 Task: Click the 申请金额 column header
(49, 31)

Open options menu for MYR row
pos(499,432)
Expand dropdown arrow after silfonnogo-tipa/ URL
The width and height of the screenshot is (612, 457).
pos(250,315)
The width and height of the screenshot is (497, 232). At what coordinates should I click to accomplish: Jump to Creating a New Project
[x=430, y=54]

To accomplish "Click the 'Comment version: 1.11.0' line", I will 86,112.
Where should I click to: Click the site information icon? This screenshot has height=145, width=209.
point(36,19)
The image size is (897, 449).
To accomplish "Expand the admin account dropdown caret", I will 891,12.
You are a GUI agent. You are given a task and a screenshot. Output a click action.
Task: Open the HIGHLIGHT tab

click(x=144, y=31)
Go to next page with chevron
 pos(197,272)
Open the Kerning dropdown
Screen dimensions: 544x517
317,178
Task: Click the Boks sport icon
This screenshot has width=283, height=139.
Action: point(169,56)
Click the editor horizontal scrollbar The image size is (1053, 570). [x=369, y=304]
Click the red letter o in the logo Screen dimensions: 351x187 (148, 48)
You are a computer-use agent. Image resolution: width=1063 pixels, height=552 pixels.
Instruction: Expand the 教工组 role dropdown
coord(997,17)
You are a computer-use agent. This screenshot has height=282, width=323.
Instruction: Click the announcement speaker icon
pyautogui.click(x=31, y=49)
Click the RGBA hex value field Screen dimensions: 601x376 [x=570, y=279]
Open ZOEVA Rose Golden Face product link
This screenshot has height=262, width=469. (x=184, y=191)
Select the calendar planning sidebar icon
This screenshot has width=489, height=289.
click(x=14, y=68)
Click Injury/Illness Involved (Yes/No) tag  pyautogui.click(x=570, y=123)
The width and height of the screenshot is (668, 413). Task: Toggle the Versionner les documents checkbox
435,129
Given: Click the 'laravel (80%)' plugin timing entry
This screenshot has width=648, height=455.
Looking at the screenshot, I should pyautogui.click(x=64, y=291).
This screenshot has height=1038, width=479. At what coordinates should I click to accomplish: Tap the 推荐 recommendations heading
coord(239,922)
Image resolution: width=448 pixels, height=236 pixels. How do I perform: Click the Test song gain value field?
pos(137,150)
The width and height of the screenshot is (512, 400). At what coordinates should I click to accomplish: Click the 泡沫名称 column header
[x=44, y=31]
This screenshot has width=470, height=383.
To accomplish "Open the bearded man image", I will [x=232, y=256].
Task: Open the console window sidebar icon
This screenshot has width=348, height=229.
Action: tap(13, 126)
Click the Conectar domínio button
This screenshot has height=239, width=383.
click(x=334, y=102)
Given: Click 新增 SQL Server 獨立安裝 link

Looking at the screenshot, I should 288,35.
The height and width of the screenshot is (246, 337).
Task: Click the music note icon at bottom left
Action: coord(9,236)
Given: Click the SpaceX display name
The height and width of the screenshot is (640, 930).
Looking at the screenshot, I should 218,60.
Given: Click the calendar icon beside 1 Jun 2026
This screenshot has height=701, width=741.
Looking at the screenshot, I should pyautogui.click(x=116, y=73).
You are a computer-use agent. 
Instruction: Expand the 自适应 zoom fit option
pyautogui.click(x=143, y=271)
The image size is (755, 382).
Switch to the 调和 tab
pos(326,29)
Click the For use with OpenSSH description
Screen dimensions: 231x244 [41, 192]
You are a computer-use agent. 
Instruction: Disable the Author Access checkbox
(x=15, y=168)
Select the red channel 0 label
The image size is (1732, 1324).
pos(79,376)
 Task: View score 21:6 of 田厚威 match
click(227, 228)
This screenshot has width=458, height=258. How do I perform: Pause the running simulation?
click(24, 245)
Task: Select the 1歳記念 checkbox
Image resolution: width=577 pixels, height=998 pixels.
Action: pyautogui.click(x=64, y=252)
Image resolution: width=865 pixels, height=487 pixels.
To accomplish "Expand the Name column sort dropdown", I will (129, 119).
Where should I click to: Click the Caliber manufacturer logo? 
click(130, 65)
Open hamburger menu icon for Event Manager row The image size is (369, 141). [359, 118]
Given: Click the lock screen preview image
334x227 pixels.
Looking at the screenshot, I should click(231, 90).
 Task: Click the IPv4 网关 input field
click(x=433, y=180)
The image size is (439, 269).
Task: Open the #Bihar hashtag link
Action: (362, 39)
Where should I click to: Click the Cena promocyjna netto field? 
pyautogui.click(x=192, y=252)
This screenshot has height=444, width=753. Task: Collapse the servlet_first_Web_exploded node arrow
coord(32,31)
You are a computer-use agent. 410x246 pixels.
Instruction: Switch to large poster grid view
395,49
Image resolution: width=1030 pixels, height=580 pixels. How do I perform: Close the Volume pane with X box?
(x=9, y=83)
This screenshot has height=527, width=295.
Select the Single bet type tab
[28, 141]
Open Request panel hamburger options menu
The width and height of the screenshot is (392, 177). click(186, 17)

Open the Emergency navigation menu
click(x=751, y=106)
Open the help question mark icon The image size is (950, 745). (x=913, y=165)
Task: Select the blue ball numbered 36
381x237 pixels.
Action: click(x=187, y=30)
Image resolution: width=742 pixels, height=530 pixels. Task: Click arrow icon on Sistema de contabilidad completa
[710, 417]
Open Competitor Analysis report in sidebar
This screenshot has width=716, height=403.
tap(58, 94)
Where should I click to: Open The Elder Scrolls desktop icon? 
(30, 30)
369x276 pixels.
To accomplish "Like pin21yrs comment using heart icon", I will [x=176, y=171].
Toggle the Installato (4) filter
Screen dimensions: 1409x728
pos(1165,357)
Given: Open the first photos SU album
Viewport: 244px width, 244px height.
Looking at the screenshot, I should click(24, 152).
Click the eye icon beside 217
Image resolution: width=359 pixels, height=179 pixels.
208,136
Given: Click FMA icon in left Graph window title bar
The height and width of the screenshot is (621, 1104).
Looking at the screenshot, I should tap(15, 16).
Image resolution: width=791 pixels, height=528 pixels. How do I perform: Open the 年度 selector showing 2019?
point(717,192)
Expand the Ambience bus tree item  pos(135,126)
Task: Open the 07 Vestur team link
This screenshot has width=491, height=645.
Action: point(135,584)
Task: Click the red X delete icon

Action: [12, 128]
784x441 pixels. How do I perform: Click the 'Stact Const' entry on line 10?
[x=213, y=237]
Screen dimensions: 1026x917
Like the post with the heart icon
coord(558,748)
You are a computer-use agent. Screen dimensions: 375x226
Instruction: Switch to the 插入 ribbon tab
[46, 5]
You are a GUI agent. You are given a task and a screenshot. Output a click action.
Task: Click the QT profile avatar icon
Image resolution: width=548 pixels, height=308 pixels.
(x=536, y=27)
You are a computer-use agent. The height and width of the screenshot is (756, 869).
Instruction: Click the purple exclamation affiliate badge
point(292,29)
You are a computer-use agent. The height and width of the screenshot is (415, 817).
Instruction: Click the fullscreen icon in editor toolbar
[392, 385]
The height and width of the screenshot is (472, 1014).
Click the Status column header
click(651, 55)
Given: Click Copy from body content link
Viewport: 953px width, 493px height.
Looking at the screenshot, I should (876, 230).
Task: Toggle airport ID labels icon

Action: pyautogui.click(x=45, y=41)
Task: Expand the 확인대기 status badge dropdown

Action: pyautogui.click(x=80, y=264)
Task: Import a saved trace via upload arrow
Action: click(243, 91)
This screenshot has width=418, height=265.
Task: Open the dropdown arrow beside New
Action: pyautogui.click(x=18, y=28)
____________
EXERCISE REQUIREMENTS:
Your task is to restate, word for word, the lines from the beginning of the records to the line with "Click the red letter", inclusive.

SOLVED PROBLEM:
 Task: Click the 申请金额 column header
(49, 31)

Open options menu for MYR row
pos(499,432)
Expand dropdown arrow after silfonnogo-tipa/ URL
The width and height of the screenshot is (612, 457).
pos(250,315)
The width and height of the screenshot is (497, 232). At what coordinates should I click to accomplish: Jump to Creating a New Project
[x=430, y=54]

To accomplish "Click the 'Comment version: 1.11.0' line", I will 86,112.
Where should I click to: Click the site information icon? This screenshot has height=145, width=209.
point(36,19)
The image size is (897, 449).
To accomplish "Expand the admin account dropdown caret", I will 891,12.
You are a GUI agent. You are given a task and a screenshot. Output a click action.
Task: Open the HIGHLIGHT tab

click(x=144, y=31)
Go to next page with chevron
 pos(197,272)
Open the Kerning dropdown
Screen dimensions: 544x517
317,178
Task: Click the Boks sport icon
This screenshot has width=283, height=139.
Action: point(169,56)
Click the editor horizontal scrollbar The image size is (1053, 570). [x=369, y=304]
Click the red letter o in the logo Screen dimensions: 351x187 (148, 48)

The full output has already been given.